→ **To do**:
Can you rewrite the stretch from the line containing "The height and width of the screenshot is (672, 2576)." through the line containing "Image resolution: width=2576 pixels, height=700 pixels. I", with "Give the position of" in place of "Find the location of" and everything else unchanged?

╔══

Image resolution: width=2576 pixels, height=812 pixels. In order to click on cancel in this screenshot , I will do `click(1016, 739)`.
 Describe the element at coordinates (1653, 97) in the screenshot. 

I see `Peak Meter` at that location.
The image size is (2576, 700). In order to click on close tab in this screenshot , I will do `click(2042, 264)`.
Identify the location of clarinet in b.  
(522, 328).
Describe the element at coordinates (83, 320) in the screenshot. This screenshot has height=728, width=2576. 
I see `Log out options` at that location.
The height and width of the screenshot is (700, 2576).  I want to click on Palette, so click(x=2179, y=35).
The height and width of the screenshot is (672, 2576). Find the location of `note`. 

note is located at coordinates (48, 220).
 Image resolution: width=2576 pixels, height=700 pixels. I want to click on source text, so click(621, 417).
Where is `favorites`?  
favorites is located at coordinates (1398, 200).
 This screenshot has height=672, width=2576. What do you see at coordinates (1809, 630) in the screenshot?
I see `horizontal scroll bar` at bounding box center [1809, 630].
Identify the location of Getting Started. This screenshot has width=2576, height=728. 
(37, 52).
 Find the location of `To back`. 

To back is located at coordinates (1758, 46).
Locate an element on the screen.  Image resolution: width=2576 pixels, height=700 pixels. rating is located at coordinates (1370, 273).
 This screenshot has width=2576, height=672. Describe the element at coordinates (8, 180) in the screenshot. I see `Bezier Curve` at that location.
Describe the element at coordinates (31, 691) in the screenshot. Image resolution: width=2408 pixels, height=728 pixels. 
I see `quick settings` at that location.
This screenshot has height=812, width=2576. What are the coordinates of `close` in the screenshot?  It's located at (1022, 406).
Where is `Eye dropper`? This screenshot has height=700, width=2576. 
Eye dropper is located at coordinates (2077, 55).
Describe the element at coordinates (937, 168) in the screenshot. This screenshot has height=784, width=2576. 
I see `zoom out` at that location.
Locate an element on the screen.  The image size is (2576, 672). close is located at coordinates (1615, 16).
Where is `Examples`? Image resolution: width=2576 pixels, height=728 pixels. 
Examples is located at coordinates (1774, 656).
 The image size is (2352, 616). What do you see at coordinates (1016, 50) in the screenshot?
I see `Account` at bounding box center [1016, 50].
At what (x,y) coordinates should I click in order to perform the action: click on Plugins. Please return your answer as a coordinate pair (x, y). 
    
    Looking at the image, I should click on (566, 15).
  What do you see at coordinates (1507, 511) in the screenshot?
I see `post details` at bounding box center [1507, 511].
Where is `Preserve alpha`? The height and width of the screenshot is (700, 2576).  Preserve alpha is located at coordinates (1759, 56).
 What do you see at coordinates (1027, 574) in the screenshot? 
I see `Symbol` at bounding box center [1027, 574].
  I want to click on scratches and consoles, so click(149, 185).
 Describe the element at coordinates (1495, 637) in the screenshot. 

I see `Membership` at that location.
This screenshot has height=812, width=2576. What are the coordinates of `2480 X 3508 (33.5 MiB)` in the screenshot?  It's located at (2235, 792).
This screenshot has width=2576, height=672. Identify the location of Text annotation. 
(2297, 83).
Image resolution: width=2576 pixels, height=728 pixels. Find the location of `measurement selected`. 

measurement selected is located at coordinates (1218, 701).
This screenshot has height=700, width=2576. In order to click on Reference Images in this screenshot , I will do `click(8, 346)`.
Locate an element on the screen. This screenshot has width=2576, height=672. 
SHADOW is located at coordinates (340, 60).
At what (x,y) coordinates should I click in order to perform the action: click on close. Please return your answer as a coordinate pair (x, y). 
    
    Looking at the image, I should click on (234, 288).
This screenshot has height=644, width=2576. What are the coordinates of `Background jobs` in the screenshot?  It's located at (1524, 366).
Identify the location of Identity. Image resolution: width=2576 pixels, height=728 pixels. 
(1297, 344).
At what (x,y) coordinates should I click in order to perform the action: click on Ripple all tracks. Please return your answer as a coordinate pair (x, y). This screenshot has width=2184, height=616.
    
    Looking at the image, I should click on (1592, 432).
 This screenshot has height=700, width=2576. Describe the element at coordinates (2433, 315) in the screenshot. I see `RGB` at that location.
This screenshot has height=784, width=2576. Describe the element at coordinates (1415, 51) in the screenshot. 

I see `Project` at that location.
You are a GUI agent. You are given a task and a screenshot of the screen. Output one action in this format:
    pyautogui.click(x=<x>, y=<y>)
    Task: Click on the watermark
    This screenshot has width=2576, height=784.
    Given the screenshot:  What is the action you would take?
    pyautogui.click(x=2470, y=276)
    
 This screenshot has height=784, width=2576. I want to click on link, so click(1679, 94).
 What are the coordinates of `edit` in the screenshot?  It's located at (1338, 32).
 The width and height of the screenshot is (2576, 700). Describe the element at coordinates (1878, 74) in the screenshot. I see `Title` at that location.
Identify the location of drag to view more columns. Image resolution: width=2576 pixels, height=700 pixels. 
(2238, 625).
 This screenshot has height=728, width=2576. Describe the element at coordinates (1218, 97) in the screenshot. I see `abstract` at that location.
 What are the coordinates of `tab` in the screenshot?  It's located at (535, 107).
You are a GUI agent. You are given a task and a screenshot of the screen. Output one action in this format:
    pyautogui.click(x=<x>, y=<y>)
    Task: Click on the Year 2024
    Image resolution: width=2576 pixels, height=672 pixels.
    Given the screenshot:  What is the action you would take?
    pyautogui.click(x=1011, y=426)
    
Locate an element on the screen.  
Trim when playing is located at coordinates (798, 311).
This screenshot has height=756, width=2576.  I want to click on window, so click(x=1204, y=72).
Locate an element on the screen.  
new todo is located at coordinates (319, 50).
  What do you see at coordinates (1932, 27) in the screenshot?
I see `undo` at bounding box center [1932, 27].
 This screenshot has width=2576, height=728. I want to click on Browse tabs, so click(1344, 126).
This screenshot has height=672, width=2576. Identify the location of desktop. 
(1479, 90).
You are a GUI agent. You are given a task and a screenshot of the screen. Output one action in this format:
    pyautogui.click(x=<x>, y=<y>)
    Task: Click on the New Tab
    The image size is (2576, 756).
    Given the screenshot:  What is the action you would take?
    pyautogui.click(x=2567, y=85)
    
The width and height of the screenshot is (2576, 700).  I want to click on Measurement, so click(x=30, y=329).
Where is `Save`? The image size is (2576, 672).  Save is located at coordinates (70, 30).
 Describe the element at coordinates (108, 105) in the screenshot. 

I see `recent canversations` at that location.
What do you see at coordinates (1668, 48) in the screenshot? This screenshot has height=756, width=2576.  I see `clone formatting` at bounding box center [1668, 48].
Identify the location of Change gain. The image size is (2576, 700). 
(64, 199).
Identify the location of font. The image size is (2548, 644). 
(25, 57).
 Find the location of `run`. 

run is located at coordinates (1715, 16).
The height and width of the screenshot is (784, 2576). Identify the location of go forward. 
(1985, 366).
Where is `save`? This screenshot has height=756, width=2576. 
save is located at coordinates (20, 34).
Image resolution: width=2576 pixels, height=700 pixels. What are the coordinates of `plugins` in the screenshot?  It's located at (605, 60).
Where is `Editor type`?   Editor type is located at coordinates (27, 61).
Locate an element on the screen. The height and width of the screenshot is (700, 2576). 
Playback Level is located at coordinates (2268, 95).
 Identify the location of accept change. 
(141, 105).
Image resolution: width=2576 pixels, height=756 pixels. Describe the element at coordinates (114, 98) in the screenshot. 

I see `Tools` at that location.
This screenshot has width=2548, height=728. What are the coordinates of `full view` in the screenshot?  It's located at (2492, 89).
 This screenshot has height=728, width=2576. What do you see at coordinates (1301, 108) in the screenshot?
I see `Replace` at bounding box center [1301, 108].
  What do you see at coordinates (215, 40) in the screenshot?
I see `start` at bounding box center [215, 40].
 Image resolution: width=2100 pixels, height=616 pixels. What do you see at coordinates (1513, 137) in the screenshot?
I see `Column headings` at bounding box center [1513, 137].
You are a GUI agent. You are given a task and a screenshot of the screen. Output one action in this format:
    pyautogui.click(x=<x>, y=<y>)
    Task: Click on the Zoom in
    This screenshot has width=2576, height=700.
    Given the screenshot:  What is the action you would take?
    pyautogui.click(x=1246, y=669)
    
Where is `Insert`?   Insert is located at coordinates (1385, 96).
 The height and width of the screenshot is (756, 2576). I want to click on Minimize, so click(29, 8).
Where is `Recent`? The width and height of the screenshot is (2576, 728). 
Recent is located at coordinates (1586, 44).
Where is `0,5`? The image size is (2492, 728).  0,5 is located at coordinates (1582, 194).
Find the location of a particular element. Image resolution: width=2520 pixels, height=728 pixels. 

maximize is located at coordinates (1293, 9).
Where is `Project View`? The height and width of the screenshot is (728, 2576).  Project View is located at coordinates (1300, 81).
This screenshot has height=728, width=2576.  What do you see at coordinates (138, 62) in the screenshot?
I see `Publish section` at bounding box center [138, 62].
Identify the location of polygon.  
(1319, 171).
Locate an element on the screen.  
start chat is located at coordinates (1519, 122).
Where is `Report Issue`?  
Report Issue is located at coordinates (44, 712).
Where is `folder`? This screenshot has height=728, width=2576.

╚══

→ **Problem solution**:
The height and width of the screenshot is (672, 2576). Give the position of `note`. 

note is located at coordinates (48, 220).
 Image resolution: width=2576 pixels, height=700 pixels. I want to click on source text, so click(621, 417).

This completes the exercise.